> [EXERCISE INSTRUCTIONS] Each line that includes the word "This" should be copied from the records.
*** Block opens ***
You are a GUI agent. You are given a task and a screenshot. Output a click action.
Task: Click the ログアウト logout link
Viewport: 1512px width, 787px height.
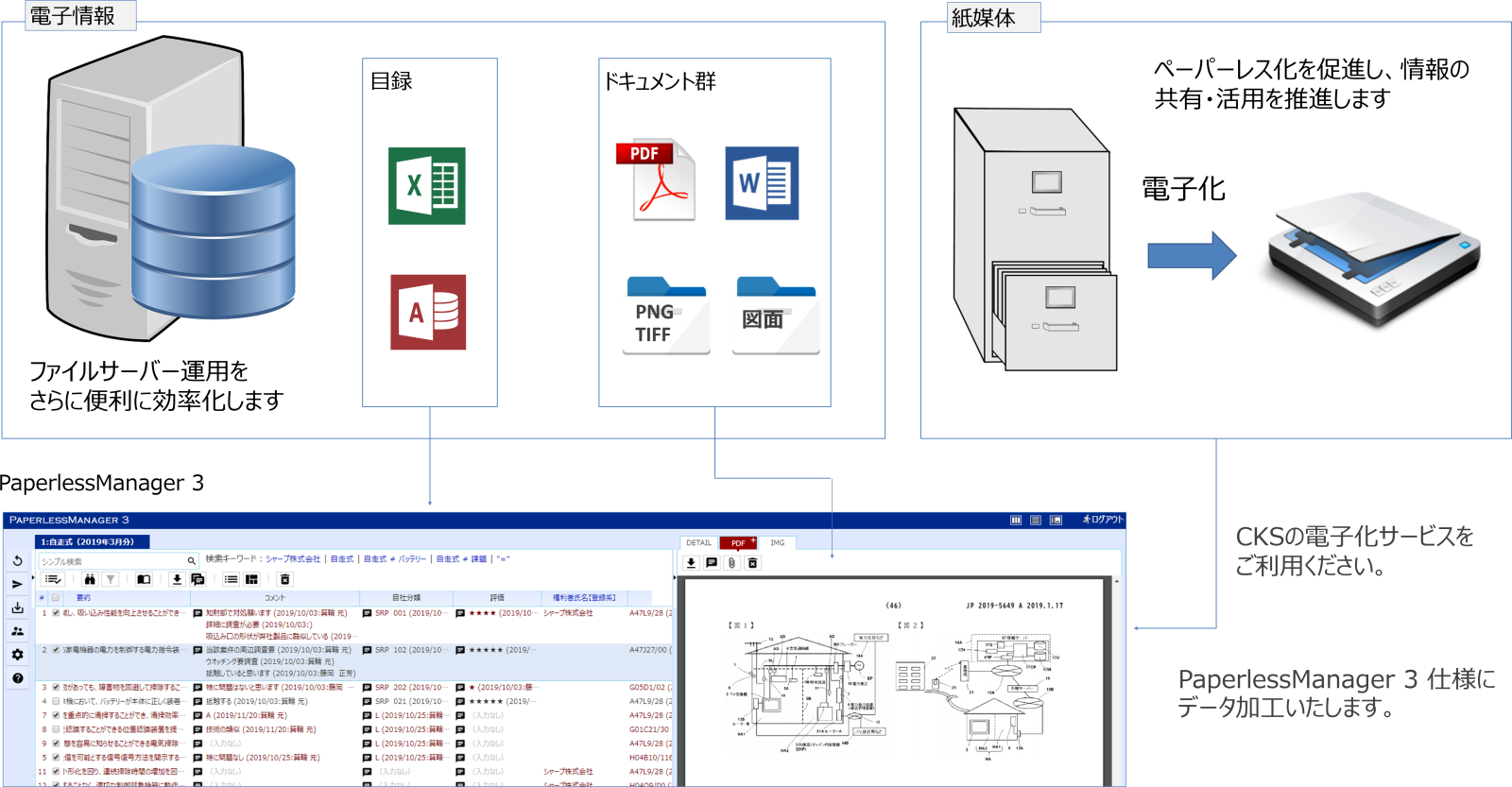[1103, 520]
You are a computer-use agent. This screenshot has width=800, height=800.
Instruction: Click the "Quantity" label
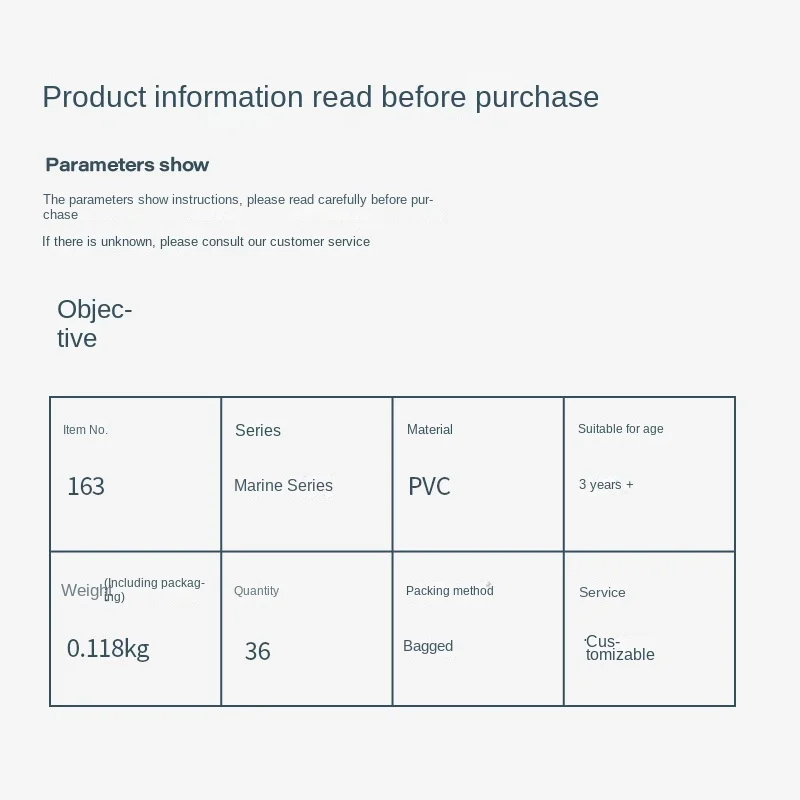point(256,591)
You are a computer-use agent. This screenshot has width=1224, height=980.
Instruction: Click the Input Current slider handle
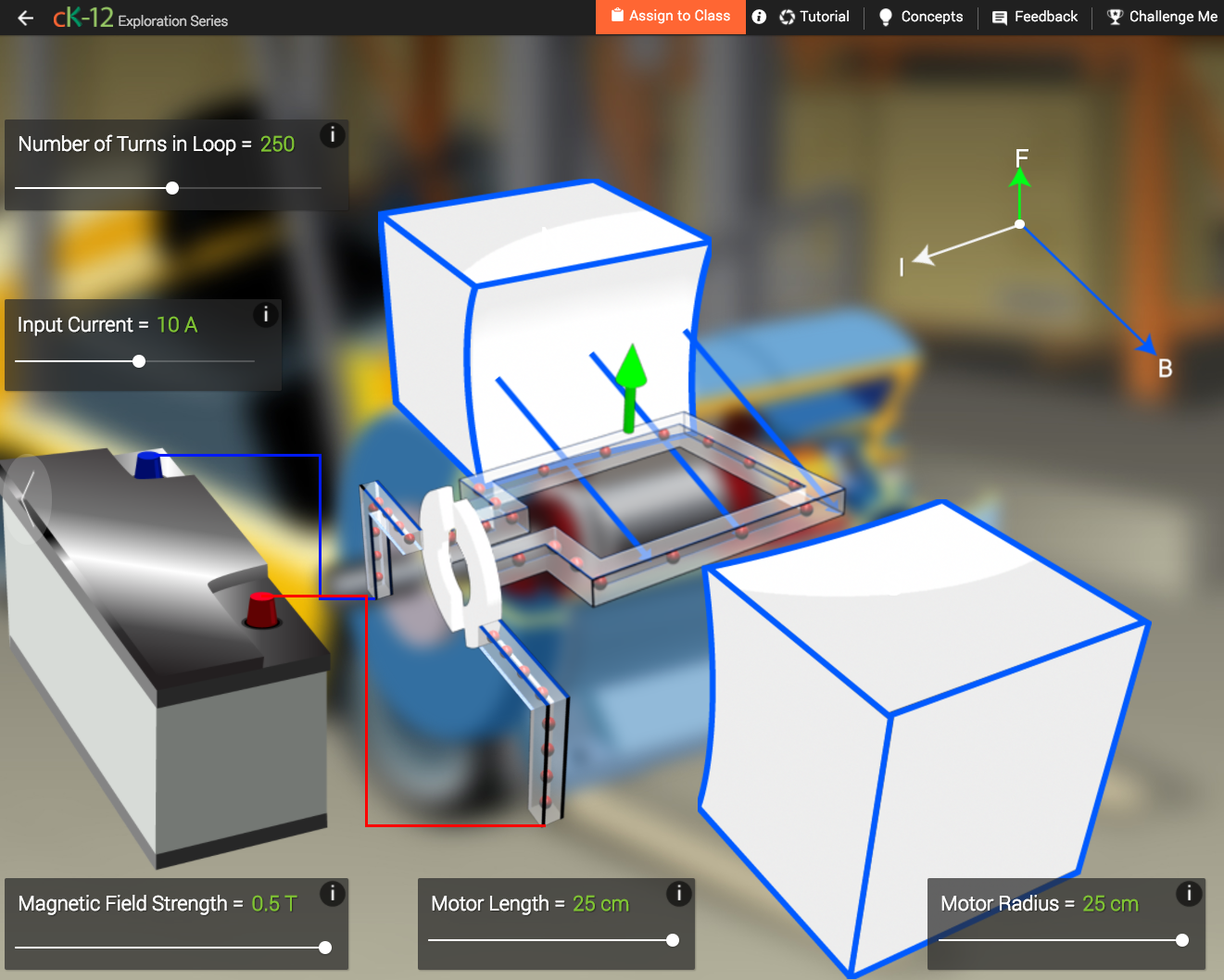[140, 360]
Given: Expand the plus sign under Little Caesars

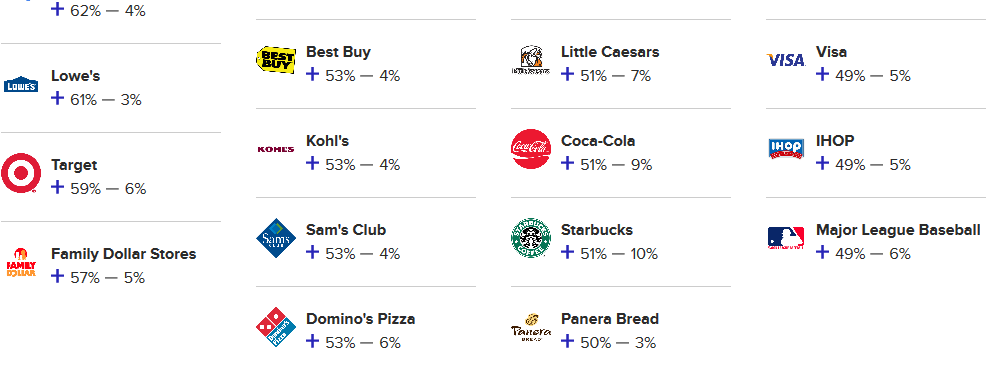Looking at the screenshot, I should (568, 74).
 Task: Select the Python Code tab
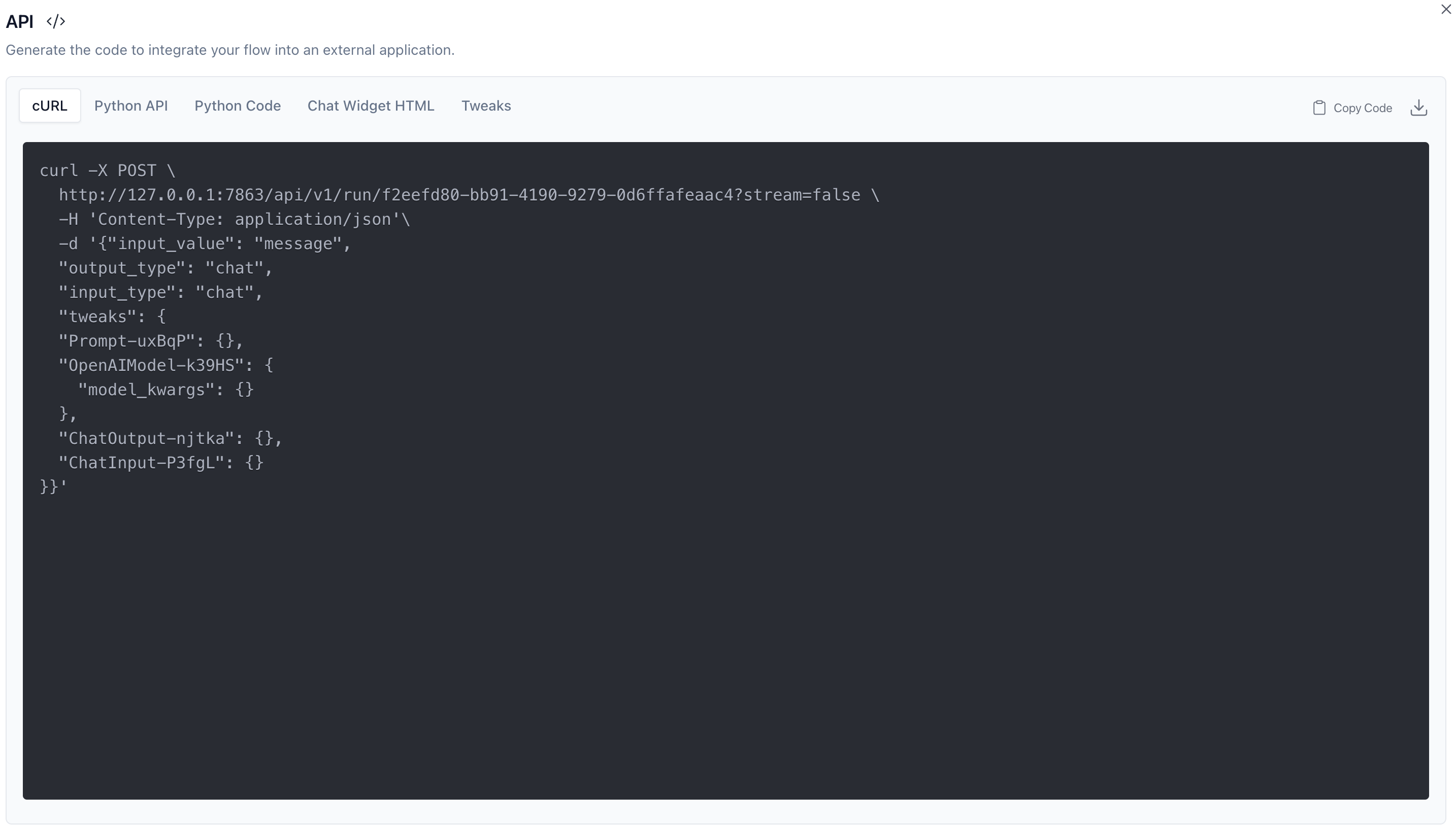click(x=238, y=106)
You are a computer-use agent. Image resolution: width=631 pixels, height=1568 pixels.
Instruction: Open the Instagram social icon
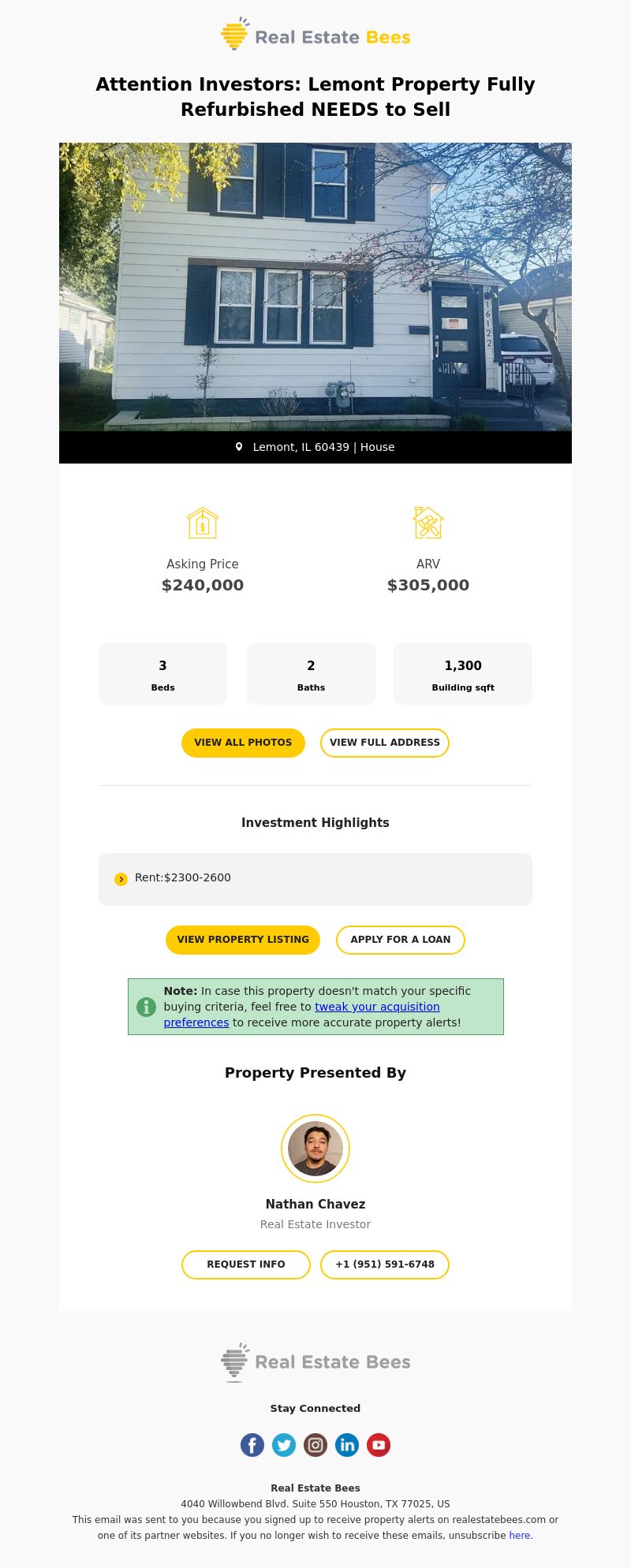[316, 1445]
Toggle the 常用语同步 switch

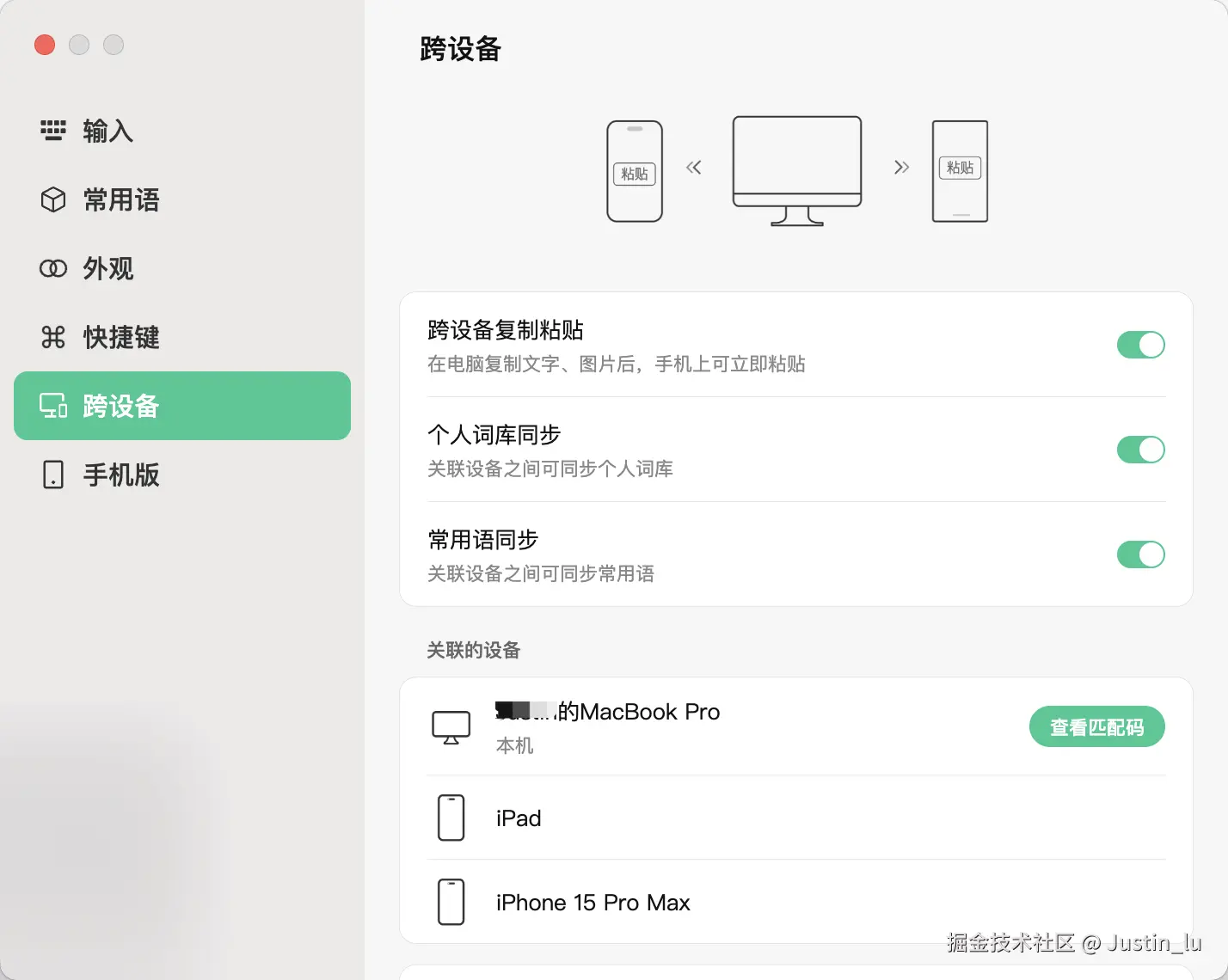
*** Block closes ***
> [FINISHED TASK]
You are a computer-use agent. This screenshot has width=800, height=800.
You are a computer-use agent. This screenshot has width=1224, height=980.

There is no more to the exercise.